Ntvnews.id, Berlin - Mert Sayim kerap terlihat di bandara-bandara di negara bagian Nordrhein-Westfalen (NRW), Jerman, khususnya di ibu kota Düsseldorf. Dari wilayah itu saja, pada 2024 lebih dari 2.800 warga asing telah dideportasi lewat jalur udara. Mereka umumnya adalah pengungsi dengan permohonan suaka yang ditolak atau yang tidak memiliki prospek untuk menetap.
Dilansir dari DW, Senin, 8 September 2025
Sejak 2022, jumlah deportasi meningkat dari sekitar 13.000 menjadi lebih dari 20.000 per tahun. Pada paruh pertama 2025 saja, Kementerian Dalam Negeri Jerman melaporkan sudah ada 12.000 orang yang dipulangkan.
Sayim meyakini pekerjaannya akan semakin padat karena masih banyak pengungsi yang harus meninggalkan Jerman setelah melalui proses hukum. Semua peristiwa itu rutin ia dokumentasikan dan publikasikan.
Dalam laporan tahunan lembaga pengawas deportasi, Sayim menyoroti kasus sensitif: "Kami mengamati antara lain deportasi seorang anak setelah menjalani operasi jantung baru-baru ini. Itu pun tanpa pemeriksaan lanjutan yang secara medis wajib dilakukan—padahal jadwal pemeriksaan sudah ditentukan."
Baca Juga: Jerman Buka Kualifikasi Piala Dunia 2026 dengan Takluk dari Slovakia
Laporan itu juga menegaskan rekomendasi umum: "Dalam deportasi orang sakit, harus diperiksa secara individual apakah orang tersebut benar-benar memiliki akses terhadap layanan medis yang diperlukan di negara tujuan. Perlu dipertimbangkan apakah pengobatan tersebut dapat diakses, terjangkau, dan tersedia." Jika terdapat risiko kesehatan serius, deportasi seharusnya ditangguhkan.
Meski begitu, penangguhan jarang dilakukan. Biasanya, hal itu terjadi bila ada alasan teknis, seperti pilot menolak terbang karena calon deportan bertindak agresif.
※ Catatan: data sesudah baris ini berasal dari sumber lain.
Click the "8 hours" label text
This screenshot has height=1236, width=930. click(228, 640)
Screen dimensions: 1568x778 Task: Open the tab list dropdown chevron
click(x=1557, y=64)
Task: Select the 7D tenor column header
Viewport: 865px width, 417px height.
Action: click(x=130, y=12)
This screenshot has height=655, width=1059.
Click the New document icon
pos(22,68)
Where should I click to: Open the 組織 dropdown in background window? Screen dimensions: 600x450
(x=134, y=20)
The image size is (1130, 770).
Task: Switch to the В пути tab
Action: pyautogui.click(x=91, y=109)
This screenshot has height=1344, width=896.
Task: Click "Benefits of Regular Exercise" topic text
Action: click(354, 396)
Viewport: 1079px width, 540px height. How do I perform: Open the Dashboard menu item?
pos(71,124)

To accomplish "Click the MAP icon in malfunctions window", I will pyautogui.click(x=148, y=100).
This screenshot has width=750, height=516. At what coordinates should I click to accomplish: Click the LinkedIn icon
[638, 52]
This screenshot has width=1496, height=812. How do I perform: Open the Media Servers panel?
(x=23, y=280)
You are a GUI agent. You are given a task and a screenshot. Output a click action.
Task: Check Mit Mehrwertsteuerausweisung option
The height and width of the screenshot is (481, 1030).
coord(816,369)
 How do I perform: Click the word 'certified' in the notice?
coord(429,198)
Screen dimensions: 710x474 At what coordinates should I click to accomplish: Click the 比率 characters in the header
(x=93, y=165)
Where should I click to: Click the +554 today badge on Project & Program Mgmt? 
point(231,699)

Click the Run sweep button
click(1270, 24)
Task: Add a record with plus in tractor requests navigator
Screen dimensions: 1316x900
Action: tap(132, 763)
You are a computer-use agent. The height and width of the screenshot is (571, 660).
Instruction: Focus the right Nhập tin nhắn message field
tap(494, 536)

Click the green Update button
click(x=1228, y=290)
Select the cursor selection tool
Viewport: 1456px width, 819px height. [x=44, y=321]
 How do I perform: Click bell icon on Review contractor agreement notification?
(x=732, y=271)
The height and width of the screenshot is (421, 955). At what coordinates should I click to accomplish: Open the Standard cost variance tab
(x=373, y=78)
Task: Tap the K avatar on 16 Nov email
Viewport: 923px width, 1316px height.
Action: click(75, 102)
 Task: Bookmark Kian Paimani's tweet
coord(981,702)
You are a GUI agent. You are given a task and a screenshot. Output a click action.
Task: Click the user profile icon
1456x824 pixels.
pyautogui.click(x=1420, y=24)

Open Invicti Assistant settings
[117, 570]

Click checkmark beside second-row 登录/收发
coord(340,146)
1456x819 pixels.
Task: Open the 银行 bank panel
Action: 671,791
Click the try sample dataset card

Komisaris Utama Kepolisian Federal di Sankt Augustin, Andrea Hoffmeister, menegaskan: "Deportasi bukan harga mati." Ia menambahkan, semua petugas sudah mendapatkan pelatihan, bahkan ada ruang khusus bagi keluarga dan anak di bandara.
Sayim menilai pemantauan saat ini masih terlalu terbatas. "Pemantauan deportasi harus diperluas dan diperkuat secara struktural," ujarnya. Menurutnya, pengawasan harus mencakup keseluruhan proses, mulai dari penjemputan di tempat tinggal hingga perjalanan di pesawat. Hal ini, katanya, sudah diatur dalam pedoman Uni Eropa (UE) sejak 2008, namun belum diterapkan Jerman.
Baca Juga: Buntut Ingin Caplok Gaza, Jerman Lakukan Hal yang Buat Israel Ketar-ketir
Alih-alih memperluas pengawasan, Jerman justru mendorong kebijakan deportasi yang lebih keras. Menteri Dalam Negeri Alexander Dobrindt (CSU) pada Juli lalu mengundang perwakilan Austria, Denmark, Prancis, Ceko, dan Polandia untuk menyelaraskan langkah. "Pemulangan yang efektif adalah syarat mutlak untuk kepercayaan terhadap kebijakan migrasi Eropa yang seimbang," demikian pernyataan bersama mereka.
Pastor Rafael Nikodemus dari Diakonie Rheinland Westfalen Lippe mengingatkan pentingnya keterbukaan: "Transparansi di bidang yang tertutup ini bermanfaat bagi semua institusi yang terlibat dalam proses deportasi. Yang penting adalah pandangan bersama antara lembaga negara dan non-negara tentang apa yang layak secara kemanusiaan."
Ketegangan politik soal migrasi juga berimbas pada meningkatnya jumlah pengungsi yang mencari perlindungan di gereja. Pada 2024, tercatat 329 kasus baru permohonan suaka gereja di NRW. "Jumlahnya lebih banyak dibanding tahun-tahun sebelumnya," kata Nikodemus.